## Set problem
Revise the entries below so that "GUI agent" becomes "screen assistant" wherever it occurs. Keep everything else the same.

## Supplied records

——————

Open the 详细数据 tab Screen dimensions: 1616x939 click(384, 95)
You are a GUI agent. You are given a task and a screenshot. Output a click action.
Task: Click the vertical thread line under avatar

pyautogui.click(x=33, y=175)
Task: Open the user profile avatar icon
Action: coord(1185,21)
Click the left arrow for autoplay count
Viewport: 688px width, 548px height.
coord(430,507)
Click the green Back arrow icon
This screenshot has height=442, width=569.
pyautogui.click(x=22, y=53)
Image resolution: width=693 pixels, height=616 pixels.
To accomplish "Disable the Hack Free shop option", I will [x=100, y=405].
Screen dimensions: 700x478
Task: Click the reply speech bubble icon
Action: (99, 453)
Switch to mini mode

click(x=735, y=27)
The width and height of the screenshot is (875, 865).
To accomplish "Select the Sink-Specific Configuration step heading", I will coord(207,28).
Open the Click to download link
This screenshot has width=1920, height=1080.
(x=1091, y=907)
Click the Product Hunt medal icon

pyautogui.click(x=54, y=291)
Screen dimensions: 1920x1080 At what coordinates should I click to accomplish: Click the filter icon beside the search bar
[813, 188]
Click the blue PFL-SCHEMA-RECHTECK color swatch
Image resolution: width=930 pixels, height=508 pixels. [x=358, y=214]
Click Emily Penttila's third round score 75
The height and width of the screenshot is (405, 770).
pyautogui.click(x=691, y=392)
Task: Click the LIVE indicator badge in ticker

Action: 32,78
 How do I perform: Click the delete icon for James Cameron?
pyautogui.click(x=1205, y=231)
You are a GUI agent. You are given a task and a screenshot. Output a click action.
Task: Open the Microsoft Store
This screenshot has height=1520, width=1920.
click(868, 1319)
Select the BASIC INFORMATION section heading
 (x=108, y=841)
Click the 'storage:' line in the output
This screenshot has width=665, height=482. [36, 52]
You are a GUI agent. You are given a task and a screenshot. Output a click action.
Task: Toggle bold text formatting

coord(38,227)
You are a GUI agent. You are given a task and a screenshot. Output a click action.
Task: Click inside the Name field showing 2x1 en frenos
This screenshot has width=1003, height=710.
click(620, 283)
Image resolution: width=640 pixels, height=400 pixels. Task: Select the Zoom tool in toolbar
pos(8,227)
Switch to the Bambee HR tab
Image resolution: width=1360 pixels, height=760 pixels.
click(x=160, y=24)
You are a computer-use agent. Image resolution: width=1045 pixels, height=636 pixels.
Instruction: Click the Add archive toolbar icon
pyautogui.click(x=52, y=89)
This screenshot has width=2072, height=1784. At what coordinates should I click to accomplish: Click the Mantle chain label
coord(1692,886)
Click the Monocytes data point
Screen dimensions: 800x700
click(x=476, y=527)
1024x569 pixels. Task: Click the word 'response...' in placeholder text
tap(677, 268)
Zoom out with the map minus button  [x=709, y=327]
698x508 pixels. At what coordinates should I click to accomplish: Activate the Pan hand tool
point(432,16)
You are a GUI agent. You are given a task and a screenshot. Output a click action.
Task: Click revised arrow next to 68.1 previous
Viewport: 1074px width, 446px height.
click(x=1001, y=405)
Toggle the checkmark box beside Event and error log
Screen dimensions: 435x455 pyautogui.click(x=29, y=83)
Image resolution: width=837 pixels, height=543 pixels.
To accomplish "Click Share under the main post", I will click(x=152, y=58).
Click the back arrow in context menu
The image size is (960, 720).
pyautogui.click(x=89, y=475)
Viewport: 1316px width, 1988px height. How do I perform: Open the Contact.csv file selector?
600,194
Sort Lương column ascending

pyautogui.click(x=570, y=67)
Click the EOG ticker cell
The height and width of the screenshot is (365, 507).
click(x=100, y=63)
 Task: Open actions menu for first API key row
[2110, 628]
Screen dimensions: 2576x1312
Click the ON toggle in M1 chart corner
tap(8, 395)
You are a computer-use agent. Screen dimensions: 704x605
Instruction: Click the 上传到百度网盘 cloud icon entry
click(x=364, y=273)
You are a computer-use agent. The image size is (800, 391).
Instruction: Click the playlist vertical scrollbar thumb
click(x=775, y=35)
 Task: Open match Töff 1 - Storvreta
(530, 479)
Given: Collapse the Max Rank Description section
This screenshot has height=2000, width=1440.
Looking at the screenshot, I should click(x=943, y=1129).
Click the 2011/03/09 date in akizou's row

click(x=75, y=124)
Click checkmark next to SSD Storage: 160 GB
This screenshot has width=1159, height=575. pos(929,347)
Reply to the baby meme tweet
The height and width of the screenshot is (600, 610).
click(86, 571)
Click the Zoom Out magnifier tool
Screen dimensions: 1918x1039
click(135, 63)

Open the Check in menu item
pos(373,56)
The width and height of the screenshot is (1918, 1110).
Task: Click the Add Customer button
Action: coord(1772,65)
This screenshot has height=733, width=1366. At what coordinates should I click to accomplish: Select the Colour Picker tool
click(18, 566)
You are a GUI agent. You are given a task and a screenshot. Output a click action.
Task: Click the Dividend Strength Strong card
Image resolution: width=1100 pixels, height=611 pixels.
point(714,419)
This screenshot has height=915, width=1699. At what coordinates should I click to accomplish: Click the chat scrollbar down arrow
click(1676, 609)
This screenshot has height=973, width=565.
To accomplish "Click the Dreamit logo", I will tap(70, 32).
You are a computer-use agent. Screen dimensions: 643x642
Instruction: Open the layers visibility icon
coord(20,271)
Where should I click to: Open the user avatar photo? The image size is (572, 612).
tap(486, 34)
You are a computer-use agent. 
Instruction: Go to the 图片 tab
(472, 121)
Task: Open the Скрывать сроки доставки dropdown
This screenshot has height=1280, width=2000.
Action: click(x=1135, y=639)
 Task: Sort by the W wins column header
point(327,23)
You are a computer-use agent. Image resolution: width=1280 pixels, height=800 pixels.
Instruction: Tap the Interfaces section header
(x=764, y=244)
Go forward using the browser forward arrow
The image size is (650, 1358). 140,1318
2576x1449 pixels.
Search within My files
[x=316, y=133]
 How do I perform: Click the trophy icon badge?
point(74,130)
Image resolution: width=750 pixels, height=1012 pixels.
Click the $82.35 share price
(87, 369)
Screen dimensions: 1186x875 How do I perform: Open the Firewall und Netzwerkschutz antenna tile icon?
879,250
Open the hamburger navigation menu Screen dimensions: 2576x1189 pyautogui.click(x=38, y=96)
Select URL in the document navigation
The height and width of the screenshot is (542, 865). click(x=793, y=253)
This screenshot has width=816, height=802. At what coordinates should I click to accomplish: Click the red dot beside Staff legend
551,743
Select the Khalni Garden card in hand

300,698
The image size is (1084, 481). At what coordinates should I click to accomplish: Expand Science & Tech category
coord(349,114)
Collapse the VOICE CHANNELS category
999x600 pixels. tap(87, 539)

——————

## Answer to the task
Open the 详细数据 tab Screen dimensions: 1616x939 click(384, 95)
You are a screen assistant. You are given a task and a screenshot. Output a click action.
Task: Click the vertical thread line under avatar

pyautogui.click(x=33, y=175)
Task: Open the user profile avatar icon
Action: coord(1185,21)
Click the left arrow for autoplay count
Viewport: 688px width, 548px height.
coord(430,507)
Click the green Back arrow icon
This screenshot has height=442, width=569.
pyautogui.click(x=22, y=53)
Image resolution: width=693 pixels, height=616 pixels.
To accomplish "Disable the Hack Free shop option", I will [x=100, y=405].
Screen dimensions: 700x478
Task: Click the reply speech bubble icon
Action: (99, 453)
Switch to mini mode

click(x=735, y=27)
The width and height of the screenshot is (875, 865).
To accomplish "Select the Sink-Specific Configuration step heading", I will coord(207,28).
Open the Click to download link
This screenshot has width=1920, height=1080.
(x=1091, y=907)
Click the Product Hunt medal icon

pyautogui.click(x=54, y=291)
Screen dimensions: 1920x1080 At what coordinates should I click to accomplish: Click the filter icon beside the search bar
[813, 188]
Click the blue PFL-SCHEMA-RECHTECK color swatch
Image resolution: width=930 pixels, height=508 pixels. [x=358, y=214]
Click Emily Penttila's third round score 75
The height and width of the screenshot is (405, 770).
pyautogui.click(x=691, y=392)
Task: Click the LIVE indicator badge in ticker

Action: 32,78
 How do I perform: Click the delete icon for James Cameron?
pyautogui.click(x=1205, y=231)
You are a screen assistant. You are given a task and a screenshot. Output a click action.
Task: Open the Microsoft Store
This screenshot has height=1520, width=1920.
click(868, 1319)
Select the BASIC INFORMATION section heading
 (x=108, y=841)
Click the 'storage:' line in the output
This screenshot has width=665, height=482. [36, 52]
You are a screen assistant. You are given a task and a screenshot. Output a click action.
Task: Toggle bold text formatting

coord(38,227)
You are a screen assistant. You are given a task and a screenshot. Output a click action.
Task: Click inside the Name field showing 2x1 en frenos
This screenshot has width=1003, height=710.
click(620, 283)
Image resolution: width=640 pixels, height=400 pixels. Task: Select the Zoom tool in toolbar
pos(8,227)
Switch to the Bambee HR tab
Image resolution: width=1360 pixels, height=760 pixels.
click(x=160, y=24)
You are a computer-use agent. Image resolution: width=1045 pixels, height=636 pixels.
Instruction: Click the Add archive toolbar icon
pyautogui.click(x=52, y=89)
This screenshot has width=2072, height=1784. At what coordinates should I click to accomplish: Click the Mantle chain label
coord(1692,886)
Click the Monocytes data point
Screen dimensions: 800x700
click(x=476, y=527)
1024x569 pixels. Task: Click the word 'response...' in placeholder text
tap(677, 268)
Zoom out with the map minus button  [x=709, y=327]
698x508 pixels. At what coordinates should I click to accomplish: Activate the Pan hand tool
point(432,16)
You are a screen assistant. You are given a task and a screenshot. Output a click action.
Task: Click revised arrow next to 68.1 previous
Viewport: 1074px width, 446px height.
click(x=1001, y=405)
Toggle the checkmark box beside Event and error log
Screen dimensions: 435x455 pyautogui.click(x=29, y=83)
Image resolution: width=837 pixels, height=543 pixels.
To accomplish "Click Share under the main post", I will click(x=152, y=58).
Click the back arrow in context menu
The image size is (960, 720).
pyautogui.click(x=89, y=475)
Viewport: 1316px width, 1988px height. How do I perform: Open the Contact.csv file selector?
600,194
Sort Lương column ascending

pyautogui.click(x=570, y=67)
Click the EOG ticker cell
The height and width of the screenshot is (365, 507).
click(x=100, y=63)
 Task: Open actions menu for first API key row
[2110, 628]
Screen dimensions: 2576x1312
Click the ON toggle in M1 chart corner
tap(8, 395)
You are a computer-use agent. Screen dimensions: 704x605
Instruction: Click the 上传到百度网盘 cloud icon entry
click(x=364, y=273)
You are a computer-use agent. The image size is (800, 391).
Instruction: Click the playlist vertical scrollbar thumb
click(x=775, y=35)
 Task: Open match Töff 1 - Storvreta
(530, 479)
Given: Collapse the Max Rank Description section
This screenshot has height=2000, width=1440.
Looking at the screenshot, I should click(x=943, y=1129).
Click the 2011/03/09 date in akizou's row

click(x=75, y=124)
Click checkmark next to SSD Storage: 160 GB
This screenshot has width=1159, height=575. pos(929,347)
Reply to the baby meme tweet
The height and width of the screenshot is (600, 610).
click(86, 571)
Click the Zoom Out magnifier tool
Screen dimensions: 1918x1039
click(135, 63)

Open the Check in menu item
pos(373,56)
The width and height of the screenshot is (1918, 1110).
Task: Click the Add Customer button
Action: coord(1772,65)
This screenshot has height=733, width=1366. At what coordinates should I click to accomplish: Select the Colour Picker tool
click(18, 566)
You are a screen assistant. You are given a task and a screenshot. Output a click action.
Task: Click the Dividend Strength Strong card
Image resolution: width=1100 pixels, height=611 pixels.
point(714,419)
This screenshot has height=915, width=1699. At what coordinates should I click to accomplish: Click the chat scrollbar down arrow
click(1676, 609)
This screenshot has height=973, width=565.
To accomplish "Click the Dreamit logo", I will tap(70, 32).
You are a computer-use agent. Screen dimensions: 643x642
Instruction: Open the layers visibility icon
coord(20,271)
Where should I click to: Open the user avatar photo? The image size is (572, 612).
tap(486, 34)
You are a computer-use agent. 
Instruction: Go to the 图片 tab
(472, 121)
Task: Open the Скрывать сроки доставки dropdown
This screenshot has height=1280, width=2000.
Action: click(x=1135, y=639)
 Task: Sort by the W wins column header
point(327,23)
You are a computer-use agent. Image resolution: width=1280 pixels, height=800 pixels.
Instruction: Tap the Interfaces section header
(x=764, y=244)
Go forward using the browser forward arrow
The image size is (650, 1358). 140,1318
2576x1449 pixels.
Search within My files
[x=316, y=133]
 How do I perform: Click the trophy icon badge?
point(74,130)
Image resolution: width=750 pixels, height=1012 pixels.
Click the $82.35 share price
(87, 369)
Screen dimensions: 1186x875 How do I perform: Open the Firewall und Netzwerkschutz antenna tile icon?
879,250
Open the hamburger navigation menu Screen dimensions: 2576x1189 pyautogui.click(x=38, y=96)
Select URL in the document navigation
The height and width of the screenshot is (542, 865). click(x=793, y=253)
This screenshot has width=816, height=802. At what coordinates should I click to accomplish: Click the red dot beside Staff legend
551,743
Select the Khalni Garden card in hand

300,698
The image size is (1084, 481). At what coordinates should I click to accomplish: Expand Science & Tech category
coord(349,114)
Collapse the VOICE CHANNELS category
999x600 pixels. tap(87, 539)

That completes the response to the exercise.